**PROBLEM REQUIREMENTS:**
Exact reproduction required: the lines below from the line with "957x521 pixels." to the line with "Click the Download", both ends included, and no others.

Extracted records:
================================

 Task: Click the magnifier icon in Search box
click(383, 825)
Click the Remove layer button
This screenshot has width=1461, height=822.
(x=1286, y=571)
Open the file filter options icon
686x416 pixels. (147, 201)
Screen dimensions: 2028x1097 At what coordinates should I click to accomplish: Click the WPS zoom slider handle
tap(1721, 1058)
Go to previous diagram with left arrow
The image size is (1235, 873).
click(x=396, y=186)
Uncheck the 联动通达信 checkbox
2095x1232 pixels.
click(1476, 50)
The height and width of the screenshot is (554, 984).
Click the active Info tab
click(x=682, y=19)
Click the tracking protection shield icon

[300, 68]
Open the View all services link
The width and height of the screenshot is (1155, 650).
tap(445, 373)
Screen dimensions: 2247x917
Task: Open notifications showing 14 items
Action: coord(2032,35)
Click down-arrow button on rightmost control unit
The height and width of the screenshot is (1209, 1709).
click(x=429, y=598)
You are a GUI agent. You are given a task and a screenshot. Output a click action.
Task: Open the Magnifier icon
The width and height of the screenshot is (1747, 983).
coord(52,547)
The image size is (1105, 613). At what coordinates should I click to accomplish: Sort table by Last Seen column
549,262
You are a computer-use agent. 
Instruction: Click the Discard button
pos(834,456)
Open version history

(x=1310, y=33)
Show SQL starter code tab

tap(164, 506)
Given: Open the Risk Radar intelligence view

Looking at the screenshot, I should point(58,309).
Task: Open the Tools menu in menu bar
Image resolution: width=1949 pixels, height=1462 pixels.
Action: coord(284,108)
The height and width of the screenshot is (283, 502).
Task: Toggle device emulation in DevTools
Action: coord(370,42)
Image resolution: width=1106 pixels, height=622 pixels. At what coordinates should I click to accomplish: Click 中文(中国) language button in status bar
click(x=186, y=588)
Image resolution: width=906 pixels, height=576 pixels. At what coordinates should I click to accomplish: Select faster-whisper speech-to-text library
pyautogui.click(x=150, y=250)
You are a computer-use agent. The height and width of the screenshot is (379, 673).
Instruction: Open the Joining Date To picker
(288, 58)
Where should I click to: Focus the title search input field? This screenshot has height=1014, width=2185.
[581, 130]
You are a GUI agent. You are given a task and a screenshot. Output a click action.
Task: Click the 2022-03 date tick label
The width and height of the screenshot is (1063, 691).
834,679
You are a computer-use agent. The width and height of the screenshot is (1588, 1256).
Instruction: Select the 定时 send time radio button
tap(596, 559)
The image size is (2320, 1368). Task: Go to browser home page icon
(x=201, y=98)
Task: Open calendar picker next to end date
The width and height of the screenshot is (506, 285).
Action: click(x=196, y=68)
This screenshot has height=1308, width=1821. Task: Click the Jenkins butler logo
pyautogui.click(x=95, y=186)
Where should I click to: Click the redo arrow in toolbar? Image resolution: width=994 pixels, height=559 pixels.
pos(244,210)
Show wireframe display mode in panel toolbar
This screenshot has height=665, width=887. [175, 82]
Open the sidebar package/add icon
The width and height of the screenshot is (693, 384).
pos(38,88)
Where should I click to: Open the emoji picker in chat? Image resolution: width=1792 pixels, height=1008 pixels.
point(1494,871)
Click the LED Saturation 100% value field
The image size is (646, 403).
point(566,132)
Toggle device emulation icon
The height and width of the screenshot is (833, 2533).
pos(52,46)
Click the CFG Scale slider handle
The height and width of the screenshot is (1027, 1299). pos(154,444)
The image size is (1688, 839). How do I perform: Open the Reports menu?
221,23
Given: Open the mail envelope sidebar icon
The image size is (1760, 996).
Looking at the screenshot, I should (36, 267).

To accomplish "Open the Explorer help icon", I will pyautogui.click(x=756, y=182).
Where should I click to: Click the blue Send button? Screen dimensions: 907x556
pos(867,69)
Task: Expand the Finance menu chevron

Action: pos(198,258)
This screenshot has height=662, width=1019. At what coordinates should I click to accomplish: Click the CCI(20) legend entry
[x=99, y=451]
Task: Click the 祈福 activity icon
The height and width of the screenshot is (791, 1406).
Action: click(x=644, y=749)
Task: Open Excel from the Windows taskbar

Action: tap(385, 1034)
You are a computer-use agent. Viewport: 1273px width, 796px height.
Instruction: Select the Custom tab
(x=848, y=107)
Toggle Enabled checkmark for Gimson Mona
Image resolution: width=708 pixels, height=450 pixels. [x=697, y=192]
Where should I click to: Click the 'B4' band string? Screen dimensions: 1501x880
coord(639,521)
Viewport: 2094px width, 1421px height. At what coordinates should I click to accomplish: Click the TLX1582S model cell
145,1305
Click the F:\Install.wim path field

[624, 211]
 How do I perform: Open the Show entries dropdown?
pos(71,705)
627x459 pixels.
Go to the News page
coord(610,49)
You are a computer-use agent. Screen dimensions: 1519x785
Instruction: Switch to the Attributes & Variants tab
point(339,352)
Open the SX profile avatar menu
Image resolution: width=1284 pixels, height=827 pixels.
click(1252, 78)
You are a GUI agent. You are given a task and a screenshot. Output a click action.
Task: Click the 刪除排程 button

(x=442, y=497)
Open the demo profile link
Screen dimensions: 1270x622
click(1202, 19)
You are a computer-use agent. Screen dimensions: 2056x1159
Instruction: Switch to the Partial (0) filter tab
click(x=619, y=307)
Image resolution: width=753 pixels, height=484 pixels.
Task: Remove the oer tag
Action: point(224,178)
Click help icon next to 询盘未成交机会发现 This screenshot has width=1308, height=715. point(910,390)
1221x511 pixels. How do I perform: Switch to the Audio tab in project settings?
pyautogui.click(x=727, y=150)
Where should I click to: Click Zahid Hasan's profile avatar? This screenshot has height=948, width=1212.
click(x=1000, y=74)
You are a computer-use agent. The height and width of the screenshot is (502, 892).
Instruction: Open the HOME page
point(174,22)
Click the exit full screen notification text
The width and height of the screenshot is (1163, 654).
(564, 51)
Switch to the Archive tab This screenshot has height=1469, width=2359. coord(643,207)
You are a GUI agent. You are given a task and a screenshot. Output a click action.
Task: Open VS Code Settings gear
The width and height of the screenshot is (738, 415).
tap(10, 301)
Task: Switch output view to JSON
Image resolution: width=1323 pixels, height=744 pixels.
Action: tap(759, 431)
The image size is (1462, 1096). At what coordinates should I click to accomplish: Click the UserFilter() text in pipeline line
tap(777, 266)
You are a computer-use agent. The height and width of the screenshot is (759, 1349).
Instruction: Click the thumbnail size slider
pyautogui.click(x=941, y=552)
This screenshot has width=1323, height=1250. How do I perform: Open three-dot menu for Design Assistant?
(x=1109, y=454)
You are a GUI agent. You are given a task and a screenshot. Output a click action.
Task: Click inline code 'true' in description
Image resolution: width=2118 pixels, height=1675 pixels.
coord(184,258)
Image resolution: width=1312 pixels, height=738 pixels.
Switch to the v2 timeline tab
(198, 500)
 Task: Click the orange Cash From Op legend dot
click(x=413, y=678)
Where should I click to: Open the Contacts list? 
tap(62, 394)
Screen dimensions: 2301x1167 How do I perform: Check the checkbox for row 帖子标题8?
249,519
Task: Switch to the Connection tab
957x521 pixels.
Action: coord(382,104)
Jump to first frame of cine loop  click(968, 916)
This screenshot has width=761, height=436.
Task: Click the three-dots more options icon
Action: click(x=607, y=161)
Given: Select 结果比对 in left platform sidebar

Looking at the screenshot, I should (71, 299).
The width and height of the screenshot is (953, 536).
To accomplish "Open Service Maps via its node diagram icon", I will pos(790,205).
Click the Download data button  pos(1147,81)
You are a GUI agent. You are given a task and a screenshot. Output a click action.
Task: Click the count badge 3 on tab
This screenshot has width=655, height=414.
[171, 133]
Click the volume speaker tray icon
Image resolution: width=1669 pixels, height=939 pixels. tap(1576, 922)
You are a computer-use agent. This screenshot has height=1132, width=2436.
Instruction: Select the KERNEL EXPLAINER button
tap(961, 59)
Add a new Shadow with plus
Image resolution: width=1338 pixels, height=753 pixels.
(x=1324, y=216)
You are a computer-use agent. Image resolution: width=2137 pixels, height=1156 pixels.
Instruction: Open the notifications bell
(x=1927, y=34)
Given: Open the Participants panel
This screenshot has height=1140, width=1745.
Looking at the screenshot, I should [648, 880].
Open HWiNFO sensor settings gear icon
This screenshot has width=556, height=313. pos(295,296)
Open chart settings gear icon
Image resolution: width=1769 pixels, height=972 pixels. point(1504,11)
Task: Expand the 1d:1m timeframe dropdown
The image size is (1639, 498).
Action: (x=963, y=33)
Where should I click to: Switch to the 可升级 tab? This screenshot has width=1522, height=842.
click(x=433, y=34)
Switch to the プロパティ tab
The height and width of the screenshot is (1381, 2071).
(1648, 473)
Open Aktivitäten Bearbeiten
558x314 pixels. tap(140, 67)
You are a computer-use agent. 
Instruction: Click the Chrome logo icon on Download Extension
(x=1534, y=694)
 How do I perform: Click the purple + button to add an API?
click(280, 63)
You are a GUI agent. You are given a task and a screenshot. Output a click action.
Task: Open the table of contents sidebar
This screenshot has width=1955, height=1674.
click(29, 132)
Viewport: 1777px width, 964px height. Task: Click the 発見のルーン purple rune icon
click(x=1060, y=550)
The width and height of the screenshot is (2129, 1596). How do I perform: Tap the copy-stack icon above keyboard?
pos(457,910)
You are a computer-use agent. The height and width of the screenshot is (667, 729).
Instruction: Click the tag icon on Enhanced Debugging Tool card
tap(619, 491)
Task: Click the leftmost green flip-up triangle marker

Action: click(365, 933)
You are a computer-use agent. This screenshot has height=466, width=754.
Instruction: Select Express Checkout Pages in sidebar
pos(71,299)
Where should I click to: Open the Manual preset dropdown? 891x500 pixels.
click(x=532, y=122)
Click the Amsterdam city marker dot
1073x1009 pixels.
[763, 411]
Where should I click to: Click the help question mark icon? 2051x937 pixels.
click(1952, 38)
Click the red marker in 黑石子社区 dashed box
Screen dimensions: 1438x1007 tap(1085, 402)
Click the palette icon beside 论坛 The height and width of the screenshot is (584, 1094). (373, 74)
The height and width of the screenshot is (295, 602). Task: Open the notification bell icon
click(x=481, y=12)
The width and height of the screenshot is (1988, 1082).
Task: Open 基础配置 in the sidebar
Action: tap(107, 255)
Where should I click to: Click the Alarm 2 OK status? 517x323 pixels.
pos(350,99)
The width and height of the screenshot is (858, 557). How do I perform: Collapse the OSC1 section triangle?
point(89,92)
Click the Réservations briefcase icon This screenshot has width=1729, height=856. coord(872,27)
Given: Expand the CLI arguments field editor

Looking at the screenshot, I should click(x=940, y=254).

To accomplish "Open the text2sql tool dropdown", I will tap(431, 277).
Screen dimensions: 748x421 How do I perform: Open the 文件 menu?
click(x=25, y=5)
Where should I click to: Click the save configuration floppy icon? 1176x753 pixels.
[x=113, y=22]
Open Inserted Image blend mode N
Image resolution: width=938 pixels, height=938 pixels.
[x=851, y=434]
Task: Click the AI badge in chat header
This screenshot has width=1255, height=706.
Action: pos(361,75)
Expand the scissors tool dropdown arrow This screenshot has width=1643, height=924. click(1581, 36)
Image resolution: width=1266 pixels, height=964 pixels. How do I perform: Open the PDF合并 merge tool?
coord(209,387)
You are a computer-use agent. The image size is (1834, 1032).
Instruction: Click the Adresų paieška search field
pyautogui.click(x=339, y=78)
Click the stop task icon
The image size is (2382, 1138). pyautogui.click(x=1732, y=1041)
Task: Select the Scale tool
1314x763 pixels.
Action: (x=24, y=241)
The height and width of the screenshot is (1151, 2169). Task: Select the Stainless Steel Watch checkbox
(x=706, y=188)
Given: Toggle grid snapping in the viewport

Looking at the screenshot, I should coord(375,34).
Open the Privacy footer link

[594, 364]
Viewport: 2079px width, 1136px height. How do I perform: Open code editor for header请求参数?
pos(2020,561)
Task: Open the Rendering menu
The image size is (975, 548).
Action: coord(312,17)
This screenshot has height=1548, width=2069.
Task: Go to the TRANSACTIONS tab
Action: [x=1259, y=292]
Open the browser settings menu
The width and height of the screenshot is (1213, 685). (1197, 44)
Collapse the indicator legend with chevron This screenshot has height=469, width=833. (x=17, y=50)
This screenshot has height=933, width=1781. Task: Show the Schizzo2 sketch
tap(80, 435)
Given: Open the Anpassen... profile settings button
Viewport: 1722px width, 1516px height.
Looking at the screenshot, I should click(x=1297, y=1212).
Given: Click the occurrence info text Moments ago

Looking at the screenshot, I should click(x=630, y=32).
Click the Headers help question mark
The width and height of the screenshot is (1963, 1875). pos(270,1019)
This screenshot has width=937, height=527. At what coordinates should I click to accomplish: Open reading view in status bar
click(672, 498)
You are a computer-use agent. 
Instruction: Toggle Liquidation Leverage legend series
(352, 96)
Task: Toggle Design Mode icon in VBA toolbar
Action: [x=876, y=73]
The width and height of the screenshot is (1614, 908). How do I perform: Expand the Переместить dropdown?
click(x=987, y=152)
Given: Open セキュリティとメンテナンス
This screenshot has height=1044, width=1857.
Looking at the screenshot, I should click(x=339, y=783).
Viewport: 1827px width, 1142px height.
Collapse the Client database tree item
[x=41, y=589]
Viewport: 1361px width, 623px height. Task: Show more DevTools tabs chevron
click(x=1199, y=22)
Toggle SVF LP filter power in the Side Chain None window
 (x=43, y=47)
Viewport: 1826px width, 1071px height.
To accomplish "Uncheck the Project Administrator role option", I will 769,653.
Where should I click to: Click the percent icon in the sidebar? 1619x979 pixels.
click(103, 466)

================================

**RESULT:**
957x521 pixels.
Action: coord(382,104)
Jump to first frame of cine loop  click(968, 916)
This screenshot has width=761, height=436.
Task: Click the three-dots more options icon
Action: click(x=607, y=161)
Given: Select 结果比对 in left platform sidebar

Looking at the screenshot, I should (71, 299).
The width and height of the screenshot is (953, 536).
To accomplish "Open Service Maps via its node diagram icon", I will pos(790,205).
Click the Download data button  pos(1147,81)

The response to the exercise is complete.